Pour corser les choses, il est aussi possible que l’immunité croisée soit plus nuisible que bénéfique : on connait des cas, certes rares, où une infection passée avec un virus engendre une réaction plus forte à une nouvelle infection par un autre virus du même genre. Ce phénomène a été bien documenté pour le virus de la dengue, qui peut, lors d’une infection par un second virus légèrement différent du premier, donner naissance à ce phénomène appelé la « facilitation de l’infection par les anticorps », et engendrer une forme beaucoup plus grave de dengue hémorragique.

Malheureusement, il n’est pas exclu que ce phénomène puisse aussi se produire avec certains coronavirus. Cette hypothèse a déjà été émise par des chercheurs qui étudiaient chez des singes un possible vaccin contre le SARS-Cov-1. Dans leur étude, ils avaient observé que certains anticorps que l’on croyait protecteurs avaient plutôt tendance, lors d’une seconde infection, à rendre l’inflammation des poumons beaucoup plus sévère.

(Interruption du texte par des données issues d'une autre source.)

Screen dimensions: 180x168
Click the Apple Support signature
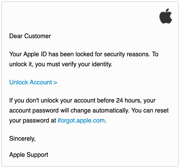29,155
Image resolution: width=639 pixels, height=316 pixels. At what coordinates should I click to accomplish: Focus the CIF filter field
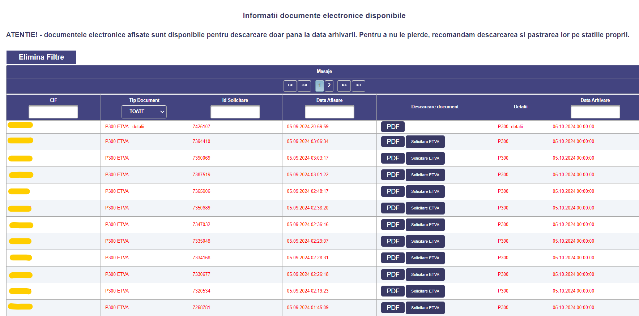(53, 112)
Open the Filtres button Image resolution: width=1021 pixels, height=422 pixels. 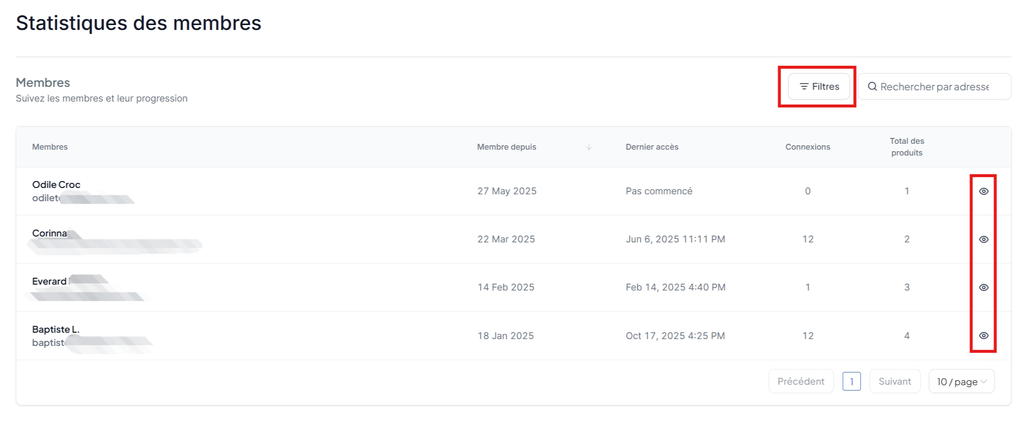click(819, 86)
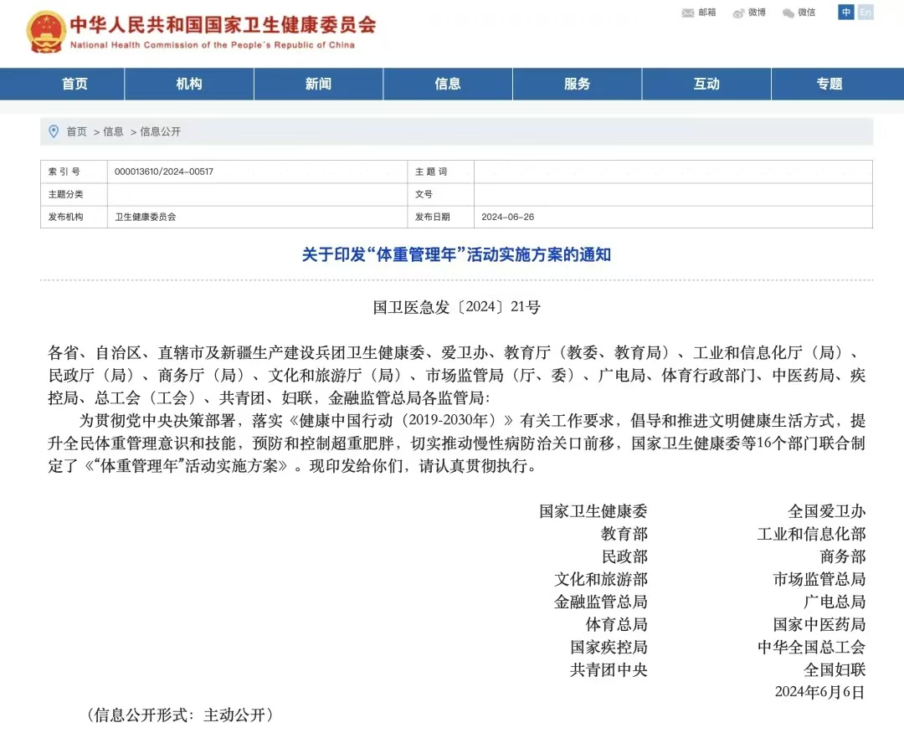Select the 专题 navigation tab
Viewport: 904px width, 738px height.
tap(830, 84)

Est-ce qu’une personne ayant eu un rhume causé par un coronavirus pourrait ensuite réagir plus sévèrement au SARS-Cov-2? Ou est-ce qu’à l’inverse les rhumes ordinaires que les enfants contractent à répétition (en moyenne 5 à 7 par an!) pourraient expliquer pourquoi ils ont si peu de symptômes de la COVID-19? Toutes ces hypothèses sont actuellement envisagées, et rien n’est certain.